Thanasi: We all want to go on tour at some point relatively soon, so that'll happen if I can get enough time off of work.

TLS: This question is specifically for you Marisa since you're touring with Colleen Green in the spring – How did that happen and what's it like playing and touring with a different band versus your own? 

Marisa: I love learning to play music that isn't my own because for one, I rarely do it - the only songs I know on guitar are songs I've written and "Wild Thing" and two, it makes me a better musician. Colleen took a huge chance in asking me to tour and play bass for her March 2011 tour, we barely knew each other and (sorry if you read this Colleen!) I kinda lied to her. She sent me a message that was more or less "Hey! This is out of the blue but I'm going on tour and need someone to play bass and I'm pretty sure you're musical, will you come?" And at the time, I was not musical. I had been playing guitar for like, two months maybe? And, more importantly, I had never even touched a bass. Anyway, I told her: "Yes! I would love to go on tour with you and yes, I can play bass." I bought a plane ticket to LA and immediately after thought: FUCK, I have no idea how to play bass and I have just a month or so to learn it. I holed myself up where I was living at the time and didn't emerge until I had learned how to play all the songs. I played along to all the tracks like 50 times a day. All in all it worked out really well and now I'm touring with her again. There is a different type of pressure that I feel when playing in a band that isn't my own. I really believe in and love Colleen's music and as a result, I take each show very seriously. I think of it as a job. I'm there to help bring her vision for the music to a live setting and if I fail to learn the songs or hit the notes, I feel like I'm failing my friend who believed in me. That may seem too heavy for the reality that going on tour and playing music every night is the best and super fun but I'm multi-talented that way. I know when and how to have a really good time but I also know when and how to take things seriously and act like a professional. 

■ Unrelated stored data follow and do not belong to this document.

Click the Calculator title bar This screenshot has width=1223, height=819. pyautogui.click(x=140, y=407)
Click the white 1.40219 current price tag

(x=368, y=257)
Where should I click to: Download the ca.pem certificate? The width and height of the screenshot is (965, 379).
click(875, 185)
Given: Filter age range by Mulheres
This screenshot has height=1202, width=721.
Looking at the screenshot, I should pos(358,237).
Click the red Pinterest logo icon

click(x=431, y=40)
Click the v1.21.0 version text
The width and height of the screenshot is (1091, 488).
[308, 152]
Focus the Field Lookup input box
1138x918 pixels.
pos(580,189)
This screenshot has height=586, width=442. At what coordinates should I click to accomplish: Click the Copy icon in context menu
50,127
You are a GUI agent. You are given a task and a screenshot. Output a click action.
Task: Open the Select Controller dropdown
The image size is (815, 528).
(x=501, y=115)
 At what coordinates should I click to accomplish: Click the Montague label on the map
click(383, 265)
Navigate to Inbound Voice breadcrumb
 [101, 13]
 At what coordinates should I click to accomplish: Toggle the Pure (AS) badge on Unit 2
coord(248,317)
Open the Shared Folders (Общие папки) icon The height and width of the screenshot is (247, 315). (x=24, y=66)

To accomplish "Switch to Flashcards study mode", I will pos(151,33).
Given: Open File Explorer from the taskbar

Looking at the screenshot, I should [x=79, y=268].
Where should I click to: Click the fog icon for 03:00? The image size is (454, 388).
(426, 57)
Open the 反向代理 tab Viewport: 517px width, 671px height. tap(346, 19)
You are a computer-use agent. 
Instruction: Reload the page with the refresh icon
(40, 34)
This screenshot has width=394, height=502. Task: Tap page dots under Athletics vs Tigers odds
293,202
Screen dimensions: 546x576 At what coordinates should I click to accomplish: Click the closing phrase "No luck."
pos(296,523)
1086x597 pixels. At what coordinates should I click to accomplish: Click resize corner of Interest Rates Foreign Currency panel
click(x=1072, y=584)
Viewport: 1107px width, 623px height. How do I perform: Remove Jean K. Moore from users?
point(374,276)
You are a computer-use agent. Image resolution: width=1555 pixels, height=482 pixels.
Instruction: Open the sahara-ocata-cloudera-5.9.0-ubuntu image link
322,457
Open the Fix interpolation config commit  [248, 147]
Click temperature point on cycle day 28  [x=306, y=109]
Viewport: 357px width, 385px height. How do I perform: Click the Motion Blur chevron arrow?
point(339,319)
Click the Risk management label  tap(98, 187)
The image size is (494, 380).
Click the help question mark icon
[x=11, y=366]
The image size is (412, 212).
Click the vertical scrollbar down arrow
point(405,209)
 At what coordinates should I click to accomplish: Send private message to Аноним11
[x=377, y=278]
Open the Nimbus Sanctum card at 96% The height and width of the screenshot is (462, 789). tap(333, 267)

TLS: What is Mannequin Pussy's favorite Top 40 song right now? 

Thanasi: I'm just gonna assume that by Top 40 you mean current pop music, because I'm way too lazy to look up the charts right now. I listen to a lot of 96.3 and 97.9, so every Prince Royce single of the past 3 years is basically my favorite. Especially "Mi Ultima Carta" and "Las Cosas Pequenas". I also unapologetically love "I'm Different" by 2 Chainz.

Marisa: Definitely Taylor Swift's "I Knew You Were Trouble," although I could live without that music video. What are those stupid voice overs in the beginning? What's with the one at the end?! The whole concept is just so pathetic and Twilight-y. But the song, man the SONG... is solid pop gold.